Because of these reasons, a need exist for an oscillation sieve
using a screen, which prevents its yield rate and sieving
capability from lowering, and a new aggregate from generating.
SUMMARY OF THE INVENTION
Accordingly, one object of the present invention to provide an
oscillation sieve using a screen, which prevents its yield rate and
sieving capability from lowering, and a new aggregate from
generating.
These objects and other objects of the present invention, either
individually or collectively, have been satisfied by the discovery
of an oscillation sieve, comprising:
a screen;
an oscillator configured to oscillate the screen to sieve a
material;
a feeder configured to feed the material onto the screen;
a collector configured to collect the material having passed the
screen;
a remover configured to remove the material not having passed the
screen therefrom;
a guide member fixed on the screen, configured to guide the
material fed from the feeder and not having passed the screen to
the remover,
wherein the guide member is spiral member formed of an elastic
material capable of following the oscillating screen.

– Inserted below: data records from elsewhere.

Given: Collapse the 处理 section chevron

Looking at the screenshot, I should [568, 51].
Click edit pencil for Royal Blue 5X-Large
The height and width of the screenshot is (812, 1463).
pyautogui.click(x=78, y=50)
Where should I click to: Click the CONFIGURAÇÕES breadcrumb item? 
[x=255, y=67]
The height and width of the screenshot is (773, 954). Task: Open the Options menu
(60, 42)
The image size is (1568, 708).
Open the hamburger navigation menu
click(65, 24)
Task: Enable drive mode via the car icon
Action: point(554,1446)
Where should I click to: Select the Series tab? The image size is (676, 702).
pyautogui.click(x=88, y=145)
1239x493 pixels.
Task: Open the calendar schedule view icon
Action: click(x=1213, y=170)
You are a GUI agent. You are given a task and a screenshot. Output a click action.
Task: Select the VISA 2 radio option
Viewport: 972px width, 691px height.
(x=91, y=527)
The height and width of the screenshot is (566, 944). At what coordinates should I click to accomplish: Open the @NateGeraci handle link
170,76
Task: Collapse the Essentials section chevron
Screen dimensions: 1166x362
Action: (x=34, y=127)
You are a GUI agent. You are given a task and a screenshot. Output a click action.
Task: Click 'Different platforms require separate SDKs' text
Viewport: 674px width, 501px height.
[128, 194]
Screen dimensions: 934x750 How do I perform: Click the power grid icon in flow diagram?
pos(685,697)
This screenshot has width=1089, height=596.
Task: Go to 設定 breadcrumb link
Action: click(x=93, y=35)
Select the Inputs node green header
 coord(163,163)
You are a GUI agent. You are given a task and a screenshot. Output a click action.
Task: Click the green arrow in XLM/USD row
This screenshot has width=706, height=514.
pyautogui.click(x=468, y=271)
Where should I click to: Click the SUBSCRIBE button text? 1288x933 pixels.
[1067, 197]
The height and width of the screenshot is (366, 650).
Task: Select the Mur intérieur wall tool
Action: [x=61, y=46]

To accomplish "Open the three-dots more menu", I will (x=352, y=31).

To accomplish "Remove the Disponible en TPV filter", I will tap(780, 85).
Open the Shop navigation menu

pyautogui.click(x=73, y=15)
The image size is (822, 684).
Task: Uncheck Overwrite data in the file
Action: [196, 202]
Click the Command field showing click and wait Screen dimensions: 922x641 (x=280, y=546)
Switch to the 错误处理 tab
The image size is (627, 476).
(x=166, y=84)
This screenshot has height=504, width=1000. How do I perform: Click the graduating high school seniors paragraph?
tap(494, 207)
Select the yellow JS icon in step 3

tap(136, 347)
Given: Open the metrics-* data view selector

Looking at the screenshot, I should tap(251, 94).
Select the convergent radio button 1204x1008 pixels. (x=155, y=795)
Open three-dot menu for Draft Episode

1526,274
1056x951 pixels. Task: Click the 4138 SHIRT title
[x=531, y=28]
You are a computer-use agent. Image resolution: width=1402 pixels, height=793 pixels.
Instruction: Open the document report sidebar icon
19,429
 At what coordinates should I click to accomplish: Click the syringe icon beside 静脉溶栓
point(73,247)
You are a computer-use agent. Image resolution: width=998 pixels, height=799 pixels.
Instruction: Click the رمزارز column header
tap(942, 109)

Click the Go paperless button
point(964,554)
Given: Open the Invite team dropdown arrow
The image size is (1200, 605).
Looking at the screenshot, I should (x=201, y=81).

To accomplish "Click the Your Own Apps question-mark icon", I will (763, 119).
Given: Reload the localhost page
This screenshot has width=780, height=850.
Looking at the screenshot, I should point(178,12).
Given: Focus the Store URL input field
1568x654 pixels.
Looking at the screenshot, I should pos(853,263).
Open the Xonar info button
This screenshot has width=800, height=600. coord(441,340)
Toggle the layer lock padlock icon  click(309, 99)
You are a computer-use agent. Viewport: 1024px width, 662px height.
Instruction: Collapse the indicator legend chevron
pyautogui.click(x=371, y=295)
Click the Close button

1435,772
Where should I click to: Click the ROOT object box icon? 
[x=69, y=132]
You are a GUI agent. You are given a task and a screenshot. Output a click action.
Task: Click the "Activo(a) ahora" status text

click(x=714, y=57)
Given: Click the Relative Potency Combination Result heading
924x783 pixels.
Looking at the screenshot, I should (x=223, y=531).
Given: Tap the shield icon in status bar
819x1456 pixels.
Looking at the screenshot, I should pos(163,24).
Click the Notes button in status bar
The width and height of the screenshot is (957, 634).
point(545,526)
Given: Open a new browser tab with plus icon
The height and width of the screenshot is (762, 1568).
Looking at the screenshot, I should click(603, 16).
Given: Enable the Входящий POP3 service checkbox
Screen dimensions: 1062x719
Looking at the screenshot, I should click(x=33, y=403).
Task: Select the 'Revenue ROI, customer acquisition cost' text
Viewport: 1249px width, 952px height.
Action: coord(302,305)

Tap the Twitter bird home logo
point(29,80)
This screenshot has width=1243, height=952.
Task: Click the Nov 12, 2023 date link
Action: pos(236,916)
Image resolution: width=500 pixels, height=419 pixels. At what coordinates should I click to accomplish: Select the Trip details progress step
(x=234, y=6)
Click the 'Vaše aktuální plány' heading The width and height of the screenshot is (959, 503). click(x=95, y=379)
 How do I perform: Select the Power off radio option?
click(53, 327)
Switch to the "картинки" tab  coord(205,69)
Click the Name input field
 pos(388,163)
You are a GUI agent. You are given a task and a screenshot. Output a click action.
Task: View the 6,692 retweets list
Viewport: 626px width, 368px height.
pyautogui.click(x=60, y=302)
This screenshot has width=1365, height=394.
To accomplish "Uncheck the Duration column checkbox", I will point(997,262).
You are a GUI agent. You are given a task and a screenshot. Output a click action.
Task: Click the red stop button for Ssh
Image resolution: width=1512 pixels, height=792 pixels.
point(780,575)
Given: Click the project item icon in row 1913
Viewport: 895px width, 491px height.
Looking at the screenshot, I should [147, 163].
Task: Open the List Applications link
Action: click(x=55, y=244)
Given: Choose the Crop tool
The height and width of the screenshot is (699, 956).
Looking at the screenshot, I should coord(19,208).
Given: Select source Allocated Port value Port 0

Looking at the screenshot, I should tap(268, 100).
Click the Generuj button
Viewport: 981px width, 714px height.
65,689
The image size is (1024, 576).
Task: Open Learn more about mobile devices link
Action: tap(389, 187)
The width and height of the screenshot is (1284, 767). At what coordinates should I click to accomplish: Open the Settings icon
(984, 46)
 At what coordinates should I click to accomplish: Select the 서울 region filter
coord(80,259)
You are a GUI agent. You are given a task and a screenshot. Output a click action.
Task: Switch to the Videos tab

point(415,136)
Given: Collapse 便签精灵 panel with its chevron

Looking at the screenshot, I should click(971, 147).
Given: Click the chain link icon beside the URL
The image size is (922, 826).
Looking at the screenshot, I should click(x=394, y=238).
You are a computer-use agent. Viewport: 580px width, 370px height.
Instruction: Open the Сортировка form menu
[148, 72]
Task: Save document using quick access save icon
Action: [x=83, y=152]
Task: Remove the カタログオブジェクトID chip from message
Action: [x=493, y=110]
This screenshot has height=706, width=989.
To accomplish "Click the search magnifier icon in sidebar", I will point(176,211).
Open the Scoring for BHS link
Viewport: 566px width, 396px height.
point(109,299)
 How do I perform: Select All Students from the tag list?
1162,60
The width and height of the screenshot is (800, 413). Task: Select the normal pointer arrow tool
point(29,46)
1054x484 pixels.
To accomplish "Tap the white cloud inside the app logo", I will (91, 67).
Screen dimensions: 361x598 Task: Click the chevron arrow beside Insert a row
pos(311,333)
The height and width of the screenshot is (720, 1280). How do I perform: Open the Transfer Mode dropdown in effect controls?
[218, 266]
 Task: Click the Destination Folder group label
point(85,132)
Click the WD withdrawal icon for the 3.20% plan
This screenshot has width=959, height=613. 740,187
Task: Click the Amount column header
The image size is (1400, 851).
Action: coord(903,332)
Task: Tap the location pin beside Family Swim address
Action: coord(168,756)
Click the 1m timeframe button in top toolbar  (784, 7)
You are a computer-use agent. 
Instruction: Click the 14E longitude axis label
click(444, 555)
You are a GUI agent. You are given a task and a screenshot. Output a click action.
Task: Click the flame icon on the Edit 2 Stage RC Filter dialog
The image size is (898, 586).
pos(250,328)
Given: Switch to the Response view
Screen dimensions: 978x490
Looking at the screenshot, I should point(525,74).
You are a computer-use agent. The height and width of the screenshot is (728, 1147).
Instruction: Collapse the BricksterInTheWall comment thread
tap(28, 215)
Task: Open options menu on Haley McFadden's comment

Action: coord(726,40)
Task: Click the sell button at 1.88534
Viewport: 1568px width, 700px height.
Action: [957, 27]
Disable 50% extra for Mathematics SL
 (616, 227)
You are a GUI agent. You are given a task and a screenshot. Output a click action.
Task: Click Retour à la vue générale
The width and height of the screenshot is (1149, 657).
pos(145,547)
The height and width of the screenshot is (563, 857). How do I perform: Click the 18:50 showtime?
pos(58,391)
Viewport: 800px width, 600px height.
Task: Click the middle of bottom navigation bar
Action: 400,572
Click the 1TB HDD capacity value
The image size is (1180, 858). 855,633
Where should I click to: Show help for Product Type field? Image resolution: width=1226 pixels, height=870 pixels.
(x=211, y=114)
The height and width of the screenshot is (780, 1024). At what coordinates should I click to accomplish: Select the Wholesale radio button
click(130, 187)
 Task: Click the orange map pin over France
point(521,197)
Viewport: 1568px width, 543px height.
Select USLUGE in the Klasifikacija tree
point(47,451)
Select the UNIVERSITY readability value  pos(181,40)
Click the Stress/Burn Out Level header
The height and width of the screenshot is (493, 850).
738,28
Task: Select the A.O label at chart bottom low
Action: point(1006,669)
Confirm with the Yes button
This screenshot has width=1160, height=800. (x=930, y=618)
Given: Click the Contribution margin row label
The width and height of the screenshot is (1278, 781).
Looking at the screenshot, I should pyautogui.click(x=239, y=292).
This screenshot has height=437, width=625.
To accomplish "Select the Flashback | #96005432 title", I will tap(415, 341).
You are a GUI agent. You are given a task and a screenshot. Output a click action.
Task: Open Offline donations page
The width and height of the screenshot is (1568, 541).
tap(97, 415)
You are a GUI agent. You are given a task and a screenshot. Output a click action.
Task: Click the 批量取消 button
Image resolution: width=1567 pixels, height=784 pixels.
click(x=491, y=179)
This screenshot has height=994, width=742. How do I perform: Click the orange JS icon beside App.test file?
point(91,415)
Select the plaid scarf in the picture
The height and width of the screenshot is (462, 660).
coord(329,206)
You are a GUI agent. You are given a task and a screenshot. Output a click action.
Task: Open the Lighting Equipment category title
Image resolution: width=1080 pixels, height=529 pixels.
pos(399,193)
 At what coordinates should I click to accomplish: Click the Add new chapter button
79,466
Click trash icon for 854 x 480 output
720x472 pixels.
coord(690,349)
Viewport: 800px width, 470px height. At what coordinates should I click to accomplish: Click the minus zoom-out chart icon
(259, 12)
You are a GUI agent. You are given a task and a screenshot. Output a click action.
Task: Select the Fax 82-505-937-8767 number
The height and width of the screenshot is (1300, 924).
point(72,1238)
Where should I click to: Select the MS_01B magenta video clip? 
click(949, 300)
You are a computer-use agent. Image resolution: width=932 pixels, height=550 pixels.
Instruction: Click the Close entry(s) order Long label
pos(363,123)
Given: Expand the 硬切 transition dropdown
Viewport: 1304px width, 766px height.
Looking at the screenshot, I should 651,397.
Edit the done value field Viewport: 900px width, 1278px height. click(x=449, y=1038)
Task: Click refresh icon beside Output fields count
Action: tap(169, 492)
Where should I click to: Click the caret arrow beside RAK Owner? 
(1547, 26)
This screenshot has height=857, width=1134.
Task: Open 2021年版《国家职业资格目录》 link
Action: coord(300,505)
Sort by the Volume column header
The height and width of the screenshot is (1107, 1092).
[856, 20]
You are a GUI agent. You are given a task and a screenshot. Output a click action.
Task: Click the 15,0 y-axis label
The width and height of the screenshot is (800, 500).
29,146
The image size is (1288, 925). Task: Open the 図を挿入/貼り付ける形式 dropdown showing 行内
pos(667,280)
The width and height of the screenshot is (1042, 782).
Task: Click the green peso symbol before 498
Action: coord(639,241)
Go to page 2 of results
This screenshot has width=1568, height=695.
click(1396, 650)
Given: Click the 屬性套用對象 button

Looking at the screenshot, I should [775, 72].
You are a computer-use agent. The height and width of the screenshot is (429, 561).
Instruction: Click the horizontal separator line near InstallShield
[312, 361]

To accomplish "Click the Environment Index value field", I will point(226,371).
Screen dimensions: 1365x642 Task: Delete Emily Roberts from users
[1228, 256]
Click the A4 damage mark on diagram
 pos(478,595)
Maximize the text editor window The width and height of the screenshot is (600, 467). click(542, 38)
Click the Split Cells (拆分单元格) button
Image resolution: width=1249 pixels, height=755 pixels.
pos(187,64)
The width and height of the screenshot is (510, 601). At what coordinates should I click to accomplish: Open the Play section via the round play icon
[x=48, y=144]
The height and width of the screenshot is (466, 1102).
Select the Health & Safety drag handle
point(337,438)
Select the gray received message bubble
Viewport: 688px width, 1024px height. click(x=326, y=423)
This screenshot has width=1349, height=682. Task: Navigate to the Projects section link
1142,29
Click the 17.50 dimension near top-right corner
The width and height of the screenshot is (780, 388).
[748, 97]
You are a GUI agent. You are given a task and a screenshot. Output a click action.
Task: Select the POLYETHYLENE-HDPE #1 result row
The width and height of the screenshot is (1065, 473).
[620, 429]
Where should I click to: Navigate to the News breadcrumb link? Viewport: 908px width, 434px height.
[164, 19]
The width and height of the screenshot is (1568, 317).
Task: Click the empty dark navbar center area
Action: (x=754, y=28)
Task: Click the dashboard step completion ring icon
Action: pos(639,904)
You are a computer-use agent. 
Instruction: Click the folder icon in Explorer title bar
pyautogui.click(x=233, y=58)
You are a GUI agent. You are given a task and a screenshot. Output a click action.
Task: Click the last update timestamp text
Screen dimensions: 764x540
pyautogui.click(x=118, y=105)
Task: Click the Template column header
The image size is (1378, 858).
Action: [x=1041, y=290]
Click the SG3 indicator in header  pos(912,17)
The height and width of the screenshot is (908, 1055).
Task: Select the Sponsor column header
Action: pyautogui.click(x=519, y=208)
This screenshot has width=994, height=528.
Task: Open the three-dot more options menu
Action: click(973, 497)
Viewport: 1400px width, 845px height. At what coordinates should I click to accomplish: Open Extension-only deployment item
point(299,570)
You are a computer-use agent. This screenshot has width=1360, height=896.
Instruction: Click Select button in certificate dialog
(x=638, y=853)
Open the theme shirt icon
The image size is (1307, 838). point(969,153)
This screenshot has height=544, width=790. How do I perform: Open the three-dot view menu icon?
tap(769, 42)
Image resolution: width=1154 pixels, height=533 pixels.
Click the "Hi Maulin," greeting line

These and other objects, features and advantages of the present
invention will become apparent upon consideration of the following
description of the preferred embodiments of the present invention
taken in conjunction with the accompanying drawings.
BRIEF DESCRIPTION OF THE DRAWINGS
Various other objects, features and attendant advantages of the
present invention will be more fully appreciated as the same
becomes better understood from the detailed description when
considered in connection with the accompanying drawings in which
like reference characters designate like corresponding parts
throughout and wherein:
FIGS. 1A and 1B are schematic views illustrating a horizontal
cross-section and a lateral side of the oscillation sieve of an
embodiment of the present invention, respectively;
FIGS. 2A and 2B are views for explaining a case where a flow
channel width decreases and a case where the flow channel width
does not decrease, respectively;
FIG. 3 is a view for explaining location of a wash nozzle for
screen; and
FIGS. 4A and 4B are schematic views illustrating a horizontal
cross-section of the oscillation sieve in Comparative Examples 2
and 5 in normal operation and discharge operation,
respectively.
DETAILED DESCRIPTION OF THE INVENTION
The present invention provides an oscillation sieve using a screen,
which prevents its yield rate and sieving capability from lowering,
and a new aggregate from generating.
More particularly, the present invention relates to an oscillation
sieve, comprising:
a screen;
an oscillator configured to oscillate the screen to sieve a
material;
a feeder configured to feed the material onto the screen;
a collector configured to collect the material having passed the
screen;
a remover configured to remove the material not having passed the
screen therefrom;
a guide member fixed on the screen, configured to guide the
material fed from the feeder and not having passed the screen to
the remover,
wherein the guide member is spiral member formed of an elastic
material capable of following the oscillating screen.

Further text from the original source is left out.